* Job: Copy only the data from the line with "Where should I click to: Open Privilèges" to the line with "Action: tap(620, 536)", both included. Shift every coordinate in the answers up by 123 and keep every other part of those lines unchanged.

* Excerpted data:
◆ ◆ ◆ ◆ ◆ ◆ ◆
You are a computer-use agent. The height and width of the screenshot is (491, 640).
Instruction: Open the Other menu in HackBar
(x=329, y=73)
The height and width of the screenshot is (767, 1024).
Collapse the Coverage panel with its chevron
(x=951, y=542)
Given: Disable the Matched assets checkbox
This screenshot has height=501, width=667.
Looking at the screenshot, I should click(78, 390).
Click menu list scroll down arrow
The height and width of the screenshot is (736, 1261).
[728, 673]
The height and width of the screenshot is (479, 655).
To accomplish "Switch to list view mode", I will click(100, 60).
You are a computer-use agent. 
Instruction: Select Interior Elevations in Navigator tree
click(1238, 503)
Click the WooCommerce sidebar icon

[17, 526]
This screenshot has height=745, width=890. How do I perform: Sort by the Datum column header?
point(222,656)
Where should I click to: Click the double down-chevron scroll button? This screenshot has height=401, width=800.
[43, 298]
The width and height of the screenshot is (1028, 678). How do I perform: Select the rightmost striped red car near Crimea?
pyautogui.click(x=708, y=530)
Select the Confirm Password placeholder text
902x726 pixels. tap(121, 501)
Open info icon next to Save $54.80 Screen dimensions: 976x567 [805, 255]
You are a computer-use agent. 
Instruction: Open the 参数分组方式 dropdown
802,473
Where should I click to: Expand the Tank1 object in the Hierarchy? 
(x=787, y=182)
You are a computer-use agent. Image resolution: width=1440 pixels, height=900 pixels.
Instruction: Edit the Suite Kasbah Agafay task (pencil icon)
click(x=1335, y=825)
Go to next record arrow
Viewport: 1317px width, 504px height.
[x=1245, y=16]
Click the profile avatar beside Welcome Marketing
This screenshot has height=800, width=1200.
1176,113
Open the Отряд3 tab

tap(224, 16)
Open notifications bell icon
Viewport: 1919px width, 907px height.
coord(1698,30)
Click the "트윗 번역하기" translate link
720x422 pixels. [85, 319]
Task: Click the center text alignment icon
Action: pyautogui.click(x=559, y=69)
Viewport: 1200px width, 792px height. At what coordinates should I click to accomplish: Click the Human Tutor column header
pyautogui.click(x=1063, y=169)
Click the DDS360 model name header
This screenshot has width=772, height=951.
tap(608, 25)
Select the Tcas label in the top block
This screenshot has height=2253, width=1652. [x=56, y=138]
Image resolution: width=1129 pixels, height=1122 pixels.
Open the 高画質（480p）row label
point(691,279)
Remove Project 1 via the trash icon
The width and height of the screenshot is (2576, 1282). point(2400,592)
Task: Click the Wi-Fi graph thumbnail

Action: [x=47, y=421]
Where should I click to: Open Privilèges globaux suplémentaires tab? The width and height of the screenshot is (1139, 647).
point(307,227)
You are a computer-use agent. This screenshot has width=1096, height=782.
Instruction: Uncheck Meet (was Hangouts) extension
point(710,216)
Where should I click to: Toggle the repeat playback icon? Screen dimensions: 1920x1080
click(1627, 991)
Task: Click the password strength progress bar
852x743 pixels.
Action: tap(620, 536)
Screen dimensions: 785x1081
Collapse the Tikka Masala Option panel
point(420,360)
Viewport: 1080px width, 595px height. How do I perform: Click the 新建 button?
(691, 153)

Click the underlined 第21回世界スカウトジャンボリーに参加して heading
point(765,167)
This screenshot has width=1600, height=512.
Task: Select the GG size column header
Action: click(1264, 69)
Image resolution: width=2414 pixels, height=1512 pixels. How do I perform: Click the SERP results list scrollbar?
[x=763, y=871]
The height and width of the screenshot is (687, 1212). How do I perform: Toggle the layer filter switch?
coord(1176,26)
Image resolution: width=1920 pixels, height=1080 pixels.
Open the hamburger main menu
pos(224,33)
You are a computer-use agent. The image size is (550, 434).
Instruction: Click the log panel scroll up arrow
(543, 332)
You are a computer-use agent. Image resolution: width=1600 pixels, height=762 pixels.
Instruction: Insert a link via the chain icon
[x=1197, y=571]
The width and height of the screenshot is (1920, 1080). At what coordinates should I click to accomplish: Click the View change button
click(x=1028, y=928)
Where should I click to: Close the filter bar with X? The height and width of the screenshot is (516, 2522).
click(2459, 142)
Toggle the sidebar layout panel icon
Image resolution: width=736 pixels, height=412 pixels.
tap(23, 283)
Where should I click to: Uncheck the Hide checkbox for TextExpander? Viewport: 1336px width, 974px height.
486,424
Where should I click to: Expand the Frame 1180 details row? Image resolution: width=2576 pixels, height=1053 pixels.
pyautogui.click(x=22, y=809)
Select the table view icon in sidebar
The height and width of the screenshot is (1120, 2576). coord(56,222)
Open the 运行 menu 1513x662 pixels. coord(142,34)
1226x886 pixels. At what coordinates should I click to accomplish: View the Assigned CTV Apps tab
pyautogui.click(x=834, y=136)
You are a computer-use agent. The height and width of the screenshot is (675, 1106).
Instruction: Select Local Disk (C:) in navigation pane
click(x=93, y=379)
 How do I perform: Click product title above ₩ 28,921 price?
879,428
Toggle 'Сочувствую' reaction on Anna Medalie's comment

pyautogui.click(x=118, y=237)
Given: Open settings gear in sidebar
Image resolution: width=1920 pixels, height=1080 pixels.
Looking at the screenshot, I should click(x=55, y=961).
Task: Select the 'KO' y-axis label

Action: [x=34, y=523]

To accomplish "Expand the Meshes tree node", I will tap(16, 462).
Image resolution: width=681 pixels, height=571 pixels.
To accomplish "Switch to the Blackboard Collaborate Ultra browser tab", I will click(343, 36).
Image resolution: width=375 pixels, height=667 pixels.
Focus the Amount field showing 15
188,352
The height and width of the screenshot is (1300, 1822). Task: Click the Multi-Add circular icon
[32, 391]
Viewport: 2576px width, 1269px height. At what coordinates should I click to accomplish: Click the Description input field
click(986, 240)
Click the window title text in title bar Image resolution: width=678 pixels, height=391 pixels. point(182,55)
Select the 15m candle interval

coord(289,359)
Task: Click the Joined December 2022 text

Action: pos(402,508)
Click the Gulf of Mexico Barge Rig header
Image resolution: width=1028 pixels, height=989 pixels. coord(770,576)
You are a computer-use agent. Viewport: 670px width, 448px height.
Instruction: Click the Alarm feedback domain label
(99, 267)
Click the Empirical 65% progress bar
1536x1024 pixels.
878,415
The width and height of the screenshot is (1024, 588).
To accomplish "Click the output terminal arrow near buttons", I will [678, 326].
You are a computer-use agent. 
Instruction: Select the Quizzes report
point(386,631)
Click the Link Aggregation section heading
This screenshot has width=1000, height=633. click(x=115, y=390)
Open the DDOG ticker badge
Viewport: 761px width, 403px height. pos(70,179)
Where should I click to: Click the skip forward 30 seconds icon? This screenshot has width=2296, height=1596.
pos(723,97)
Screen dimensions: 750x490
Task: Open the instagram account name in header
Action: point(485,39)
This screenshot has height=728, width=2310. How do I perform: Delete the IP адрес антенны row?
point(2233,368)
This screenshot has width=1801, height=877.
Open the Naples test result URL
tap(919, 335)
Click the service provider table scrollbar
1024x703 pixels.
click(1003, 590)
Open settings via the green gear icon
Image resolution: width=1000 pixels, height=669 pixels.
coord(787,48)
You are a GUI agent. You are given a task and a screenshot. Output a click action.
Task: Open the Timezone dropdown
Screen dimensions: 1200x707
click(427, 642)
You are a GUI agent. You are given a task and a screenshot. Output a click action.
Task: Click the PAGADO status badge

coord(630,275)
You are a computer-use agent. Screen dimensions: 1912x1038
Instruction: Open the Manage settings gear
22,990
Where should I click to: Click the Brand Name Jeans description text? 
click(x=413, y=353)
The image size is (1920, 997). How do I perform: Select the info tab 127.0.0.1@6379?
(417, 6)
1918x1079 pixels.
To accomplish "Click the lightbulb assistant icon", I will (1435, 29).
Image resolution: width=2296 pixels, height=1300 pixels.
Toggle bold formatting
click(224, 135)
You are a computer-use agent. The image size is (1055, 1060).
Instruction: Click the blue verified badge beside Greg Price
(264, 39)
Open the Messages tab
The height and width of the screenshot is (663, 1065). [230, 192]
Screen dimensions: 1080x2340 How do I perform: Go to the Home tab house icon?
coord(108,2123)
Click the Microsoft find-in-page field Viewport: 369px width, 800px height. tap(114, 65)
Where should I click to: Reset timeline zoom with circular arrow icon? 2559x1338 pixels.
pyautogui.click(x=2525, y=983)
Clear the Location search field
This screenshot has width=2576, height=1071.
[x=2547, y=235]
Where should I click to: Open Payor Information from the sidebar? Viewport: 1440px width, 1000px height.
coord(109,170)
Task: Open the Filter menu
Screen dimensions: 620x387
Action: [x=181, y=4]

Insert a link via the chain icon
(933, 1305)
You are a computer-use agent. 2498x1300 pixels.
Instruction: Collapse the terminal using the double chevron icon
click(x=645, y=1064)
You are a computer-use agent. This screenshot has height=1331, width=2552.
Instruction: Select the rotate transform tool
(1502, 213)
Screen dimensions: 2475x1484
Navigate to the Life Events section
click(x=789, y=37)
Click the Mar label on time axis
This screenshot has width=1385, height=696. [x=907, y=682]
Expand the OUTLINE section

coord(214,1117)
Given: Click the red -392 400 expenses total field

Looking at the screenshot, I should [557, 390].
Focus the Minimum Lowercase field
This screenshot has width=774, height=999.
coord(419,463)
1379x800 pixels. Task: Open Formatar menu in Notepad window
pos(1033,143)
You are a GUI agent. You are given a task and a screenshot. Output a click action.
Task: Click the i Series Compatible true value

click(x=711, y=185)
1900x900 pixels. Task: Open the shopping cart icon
◆ ◆ ◆ ◆ ◆ ◆ ◆
* The completed task:
Where should I click to: Open Privilèges globaux suplémentaires tab? The width and height of the screenshot is (1139, 647).
point(430,350)
You are a computer-use agent. This screenshot has width=1096, height=782.
Instruction: Uncheck Meet (was Hangouts) extension
point(833,339)
Where should I click to: Toggle the repeat playback icon? Screen dimensions: 1920x1080
click(1750, 1114)
Task: Click the password strength progress bar
852x743 pixels.
Action: tap(743, 659)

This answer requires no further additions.